Steven Brod, CEO and CIO of Crystal Capital Partners, LLC, the portfolio-centric alternative investment platform for financial advisors.

A UBS survey reports that over the last two decades, state and local government pension funds have significantly increased allocations to alternative investments—from 9% in 2001 to 34% in 2022—while reducing exposure to more traditional asset classes like public equities and fixed-income. Alternative investments broadly comprise private equity, hedge funds, real estate, commodities and private credit.

That said, the complex landscape of investment management still poses challenges for smaller endowments and pensions. With limited resources and high operational costs relative to their peers, smaller endowments and pensions often battle resource constraints that larger investors can sidestep with ease. A key quandary is efficiently deploying assets while keeping costs under control—a juggle involving administrative expenses and investment management fees. Reliance on consultants and alternative investment platforms has become a strategy to tap into this asset class when in-house teams cannot cover it on their own.

The Alternatives Trend

The move toward alternatives picked up pace in the aftermath of the 2008–09 Global Financial Crisis, which saw extreme market volatility. According to UBS, this trend has accelerated over the last few years, as the pandemic took its toll on financial markets in 2020. The Federal Reserve’s aggressive monetary tightening also induced substantial asset price drawdowns and market volatility in 2022. Additionally, private equity investments have shown strong performance over the last 23 years, per Cliffwater’s research.
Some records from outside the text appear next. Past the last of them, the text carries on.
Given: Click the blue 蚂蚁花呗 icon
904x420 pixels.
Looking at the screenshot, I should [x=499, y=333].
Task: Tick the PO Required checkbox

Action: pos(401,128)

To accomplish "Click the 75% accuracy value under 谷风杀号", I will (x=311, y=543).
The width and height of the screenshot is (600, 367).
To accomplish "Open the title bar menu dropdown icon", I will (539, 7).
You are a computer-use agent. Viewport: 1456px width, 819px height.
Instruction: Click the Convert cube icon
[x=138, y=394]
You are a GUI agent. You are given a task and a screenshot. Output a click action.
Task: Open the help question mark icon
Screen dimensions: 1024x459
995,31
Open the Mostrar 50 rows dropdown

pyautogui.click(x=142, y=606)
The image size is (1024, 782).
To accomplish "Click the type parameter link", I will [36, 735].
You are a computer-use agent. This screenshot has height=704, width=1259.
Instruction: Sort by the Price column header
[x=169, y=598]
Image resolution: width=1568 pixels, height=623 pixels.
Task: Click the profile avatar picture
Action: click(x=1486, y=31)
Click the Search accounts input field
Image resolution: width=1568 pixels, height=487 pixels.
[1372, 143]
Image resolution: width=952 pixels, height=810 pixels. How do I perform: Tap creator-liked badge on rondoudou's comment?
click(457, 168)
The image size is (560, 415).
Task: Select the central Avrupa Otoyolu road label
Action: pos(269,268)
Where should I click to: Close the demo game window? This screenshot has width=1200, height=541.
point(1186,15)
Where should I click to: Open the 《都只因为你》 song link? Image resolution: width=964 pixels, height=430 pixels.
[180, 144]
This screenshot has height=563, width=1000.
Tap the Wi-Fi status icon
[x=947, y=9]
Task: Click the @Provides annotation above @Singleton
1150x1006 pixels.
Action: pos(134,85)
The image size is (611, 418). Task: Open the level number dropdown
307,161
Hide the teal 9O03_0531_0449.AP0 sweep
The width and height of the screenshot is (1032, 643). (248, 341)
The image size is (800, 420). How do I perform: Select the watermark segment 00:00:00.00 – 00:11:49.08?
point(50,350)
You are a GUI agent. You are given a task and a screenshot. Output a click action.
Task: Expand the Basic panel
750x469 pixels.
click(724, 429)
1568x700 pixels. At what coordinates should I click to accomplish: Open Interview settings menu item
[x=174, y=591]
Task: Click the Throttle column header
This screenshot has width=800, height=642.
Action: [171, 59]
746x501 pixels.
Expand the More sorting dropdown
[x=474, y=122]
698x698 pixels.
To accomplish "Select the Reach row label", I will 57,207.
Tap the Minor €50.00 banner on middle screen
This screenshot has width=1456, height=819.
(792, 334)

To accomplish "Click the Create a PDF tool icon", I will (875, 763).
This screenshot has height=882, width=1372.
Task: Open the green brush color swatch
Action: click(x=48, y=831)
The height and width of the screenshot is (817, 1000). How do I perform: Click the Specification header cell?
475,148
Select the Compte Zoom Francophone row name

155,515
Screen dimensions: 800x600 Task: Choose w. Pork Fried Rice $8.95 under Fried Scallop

State pensions that have focused on private equity have achieved an impressive net-of-fee annualized return of 11.0% through June 30, 2023, surpassing the 6.2% return from public stocks by a significant margin. Despite experiencing a challenging year in 2023 with a modest 0.8% return, private equity has demonstrated resilience over longer time frames. The Cliffwater study examines returns across three market cycles, encompassing bear and bull markets, and shows how private equity thrived across various economic conditions. Endowments and pensions, with their longer investment horizons and lower liquidity needs, are particularly well-suited to take advantage of the liquidity premium of private equity, thereby enhancing the overall return potential of their portfolios.

Alternative Investment Platforms As Enablers

Alternative investment platforms provide smaller pensions and endowments with the means to manage investments more efficiently and at reduced costs. These platforms can democratize access by offering qualitative data and quantitative tools that were once the prerogative of larger entities. By pooling resources from multiple investors, these platforms can reduce the financial barrier to entry, allowing individuals to participate in potentially lucrative ventures with lower capital requirements.

Furthermore, they offer transparency, education and sometimes lower fees compared to traditional investment avenues, empowering smaller investors to build diversified portfolios and potentially enhance their returns. In essence, alternative investment platforms are leveling the playing field, enabling investors of all sizes to tap into previously inaccessible markets and offering opportunities like those afforded to larger investors.

The Takeaway

Despite ambitions to raise returns, a balanced approach must be maintained. The increased role of alternative investments comes with considerations regarding illiquidity and complexity, yet the market has made it clear that alternatives cannot be ignored. Small endowments and pensions must chart a course through an ocean of investment options. The strategic shift toward private equity is not merely a passing trend but a well-considered move supported by empirical evidence and the pursuit of risk-adjusted returns.

With the data showing its place in achieving long-term profit and managing risk exposures, private equity is likely to remain a fundamental element of investment strategies, promising both growth and stability in the evolving investment landscape. By steering cautiously yet boldly toward strategic alternative investments and making use of the innovative platforms available, smaller institutional investors can aim for a prosperous financial future.


While smaller pensions and endowments are increasingly leaning into alternative investments to enhance returns, it’s crucial to approach this shift with a balanced perspective, acknowledging inherent risks and complexities. The allure of higher returns from alternative assets such as private equity, hedge funds and real estate comes with increased exposure to illiquidity and operational intricacies. These investments often involve longer commitment periods and more complex valuation processes compared to traditional assets, making them less liquid and potentially harder to divest in adverse market conditions.

Smaller institutions should be vigilant about the fees often associated with alternative investments and the impact they can have on net returns. Due diligence is paramount when selecting funds or firms to work with, as the quality and transparency of management can vary significantly. Looking out for firms with strong track records, transparent reporting practices and aligned interests is essential.

In navigating these challenges, smaller pensions and endowments must remain focused on their long-term investment objectives, aligning their portfolios with their risk tolerance, liquidity needs and mission-related goals. By doing so, they can strategically incorporate alternative investments into their portfolios, potentially unlocking enhanced returns while managing the risks associated with this asset class.